The Ultim Max Infinity ∞ is compatible with vacuum-compatible solid samples ranging from conductive metals and semiconductors to insulating ceramics, polymers, and biological specimens (with appropriate coating). Its wide elemental coverage (Be to Cf) supports regulatory and research workflows requiring actinide analysis (e.g., nuclear forensics, spent fuel characterization) as well as routine QC of battery cathode materials (Ni, Co, Mn, O) and catalyst formulations (Pt, Pd, Ru, Ce). The system complies with IEC 61000-6-3 (EMC) and meets essential requirements of the EU Machinery Directive 2006/42/EC when installed per Oxford Instruments’ integration guidelines. All spectral acquisition and processing modules support audit-trail logging aligned with FDA 21 CFR Part 11 and GLP/GMP documentation frameworks.
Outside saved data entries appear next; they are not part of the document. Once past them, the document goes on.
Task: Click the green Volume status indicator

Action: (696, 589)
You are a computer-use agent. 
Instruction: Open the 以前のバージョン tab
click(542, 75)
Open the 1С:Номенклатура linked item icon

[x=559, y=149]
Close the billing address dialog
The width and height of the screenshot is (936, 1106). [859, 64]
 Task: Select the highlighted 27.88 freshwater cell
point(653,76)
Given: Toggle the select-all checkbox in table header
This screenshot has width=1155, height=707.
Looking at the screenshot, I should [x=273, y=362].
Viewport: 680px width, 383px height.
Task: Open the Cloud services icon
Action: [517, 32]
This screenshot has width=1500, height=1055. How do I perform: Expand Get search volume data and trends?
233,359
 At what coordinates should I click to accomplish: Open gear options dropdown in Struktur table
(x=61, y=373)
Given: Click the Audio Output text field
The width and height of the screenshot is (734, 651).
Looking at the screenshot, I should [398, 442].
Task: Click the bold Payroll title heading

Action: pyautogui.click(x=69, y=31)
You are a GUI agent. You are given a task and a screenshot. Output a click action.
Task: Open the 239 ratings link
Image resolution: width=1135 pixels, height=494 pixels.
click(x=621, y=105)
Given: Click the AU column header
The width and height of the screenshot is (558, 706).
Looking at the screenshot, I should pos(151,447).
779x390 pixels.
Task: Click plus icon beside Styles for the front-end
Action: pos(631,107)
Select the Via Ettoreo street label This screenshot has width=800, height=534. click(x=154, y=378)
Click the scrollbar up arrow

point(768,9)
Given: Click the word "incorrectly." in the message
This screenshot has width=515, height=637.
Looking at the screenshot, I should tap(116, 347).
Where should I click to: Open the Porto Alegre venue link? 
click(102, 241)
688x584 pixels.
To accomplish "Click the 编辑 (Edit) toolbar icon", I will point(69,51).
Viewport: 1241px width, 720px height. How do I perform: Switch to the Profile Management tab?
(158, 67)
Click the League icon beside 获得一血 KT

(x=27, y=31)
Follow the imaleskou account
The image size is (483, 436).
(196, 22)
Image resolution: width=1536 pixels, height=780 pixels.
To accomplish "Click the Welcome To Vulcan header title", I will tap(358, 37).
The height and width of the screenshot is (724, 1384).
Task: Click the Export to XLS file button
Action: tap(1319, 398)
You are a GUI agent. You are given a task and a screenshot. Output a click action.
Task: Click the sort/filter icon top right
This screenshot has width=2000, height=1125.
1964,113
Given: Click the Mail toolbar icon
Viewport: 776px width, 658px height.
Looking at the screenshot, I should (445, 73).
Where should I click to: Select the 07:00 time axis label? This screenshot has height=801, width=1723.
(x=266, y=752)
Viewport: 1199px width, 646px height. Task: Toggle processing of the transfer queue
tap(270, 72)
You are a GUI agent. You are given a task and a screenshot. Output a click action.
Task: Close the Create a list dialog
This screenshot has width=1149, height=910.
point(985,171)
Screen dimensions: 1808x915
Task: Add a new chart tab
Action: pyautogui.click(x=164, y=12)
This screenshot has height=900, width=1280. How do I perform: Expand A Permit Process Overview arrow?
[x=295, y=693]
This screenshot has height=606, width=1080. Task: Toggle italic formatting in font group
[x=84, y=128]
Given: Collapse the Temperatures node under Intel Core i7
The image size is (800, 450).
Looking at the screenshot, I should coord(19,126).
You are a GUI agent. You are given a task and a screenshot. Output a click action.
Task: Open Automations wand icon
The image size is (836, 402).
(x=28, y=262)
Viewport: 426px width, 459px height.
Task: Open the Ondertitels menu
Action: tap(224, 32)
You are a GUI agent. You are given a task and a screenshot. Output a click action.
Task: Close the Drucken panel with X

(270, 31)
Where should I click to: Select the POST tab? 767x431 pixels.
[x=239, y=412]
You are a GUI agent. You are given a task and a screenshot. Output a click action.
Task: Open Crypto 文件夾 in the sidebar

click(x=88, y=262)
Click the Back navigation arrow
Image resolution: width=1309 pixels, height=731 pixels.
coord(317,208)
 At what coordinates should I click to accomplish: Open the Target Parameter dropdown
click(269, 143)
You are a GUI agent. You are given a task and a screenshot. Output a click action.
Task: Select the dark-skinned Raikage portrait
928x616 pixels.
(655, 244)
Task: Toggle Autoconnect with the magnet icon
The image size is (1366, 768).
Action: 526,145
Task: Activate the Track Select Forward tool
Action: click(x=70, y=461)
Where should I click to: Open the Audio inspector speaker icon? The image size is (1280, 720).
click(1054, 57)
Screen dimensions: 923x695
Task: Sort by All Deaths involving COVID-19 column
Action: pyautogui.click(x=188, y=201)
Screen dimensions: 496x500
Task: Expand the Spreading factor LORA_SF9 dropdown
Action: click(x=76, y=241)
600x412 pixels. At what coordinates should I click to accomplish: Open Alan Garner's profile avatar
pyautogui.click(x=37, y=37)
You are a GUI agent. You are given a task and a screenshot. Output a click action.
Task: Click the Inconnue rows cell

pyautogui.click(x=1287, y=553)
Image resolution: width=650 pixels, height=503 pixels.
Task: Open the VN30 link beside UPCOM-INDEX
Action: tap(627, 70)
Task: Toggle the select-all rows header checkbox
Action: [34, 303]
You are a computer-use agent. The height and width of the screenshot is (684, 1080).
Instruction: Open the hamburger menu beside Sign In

Software & Data Management

Controlled via AZtec software v4.5+, the Ultim Max Infinity ∞ delivers synchronized acquisition of EDS spectra, elemental maps, and electron images within a single user interface. AZtec supports automated phase identification (PhaseMap), grain-boundary analysis (GrainID), and layer-thickness modeling (Strata). Raw spectral data is stored in vendor-neutral .emsa format (per IUPAC recommendations), while processed reports export to PDF, CSV, and HDF5 for third-party statistical analysis (e.g., PCA, clustering). All processing parameters—including background subtraction method, peak integration limits, and standardless quantification model—are embedded in metadata, ensuring full traceability and reprocessing capability. Optional AZtec Live enables real-time chemical imaging (LCI), overlaying element-specific intensity gradients onto secondary electron (SE) or backscattered electron (BSE) images with sub-100 ms latency.

Applications

• Nanoparticle composition profiling in heterogeneous catalysts and quantum dot assemblies;
• Light-element mapping at interfaces of SiO₂/Si, Al₂O₃/GaN, and LiCoO₂/graphite battery electrodes;
• High-throughput inclusion analysis in aerospace-grade aluminum alloys (Fe, Si, Cu, Mg distributions);
• Actinide partitioning studies in simulated nuclear waste forms (U, Pu, Am, Cm detection);
• In situ heating/cooling stage EDS during phase transformation experiments (e.g., martensitic transitions, oxide reduction);
• Correlative FIB-SEM–EDS tomography for 3D elemental reconstruction of interconnect voids and solder joint intermetallics.

FAQ

Is the Ultim Max Infinity ∞ compatible with non-Oxford SEM platforms?
Yes—it supports standardized Bruker Esprit, Thermo Fisher Velox, JEOL Stream, and Zeiss SmartSEM interfaces via OEM-certified hardware drivers and ASCOM-compliant communication protocols.
What vacuum requirements apply to the SuperATW window?
The SuperATW window requires chamber pressure ≤1 × 10⁻⁵ mbar for optimal light-element transmission; extended exposure to pressures >5 × 10⁻⁴ mbar may reduce window lifetime.
Can Tru-Q® IQ be used for standardless quantification in regulatory submissions?
Yes—Tru-Q® IQ implements φ(ρz)-based matrix corrections validated against NIST SRM 2136 and 2137 reference materials; full uncertainty propagation reports are generated per ISO/IEC 17025 requirements.
How does the Infinity architecture mitigate count-rate-induced resolution loss?
Through proprietary pulse pile-up rejection, adaptive shaping time optimization, and real-time dead-time correction calibrated at 10,000–200,000 cps intervals, maintaining FWHM stability within ±1.5 eV across the operational range.
Is AZtec software validated for GxP environments?
AZtec v4.5+ includes 21 CFR Part 11-compliant electronic signatures, role-based access control, and immutable audit trails—validated per IQ/OQ/PQ protocols supplied with each installation.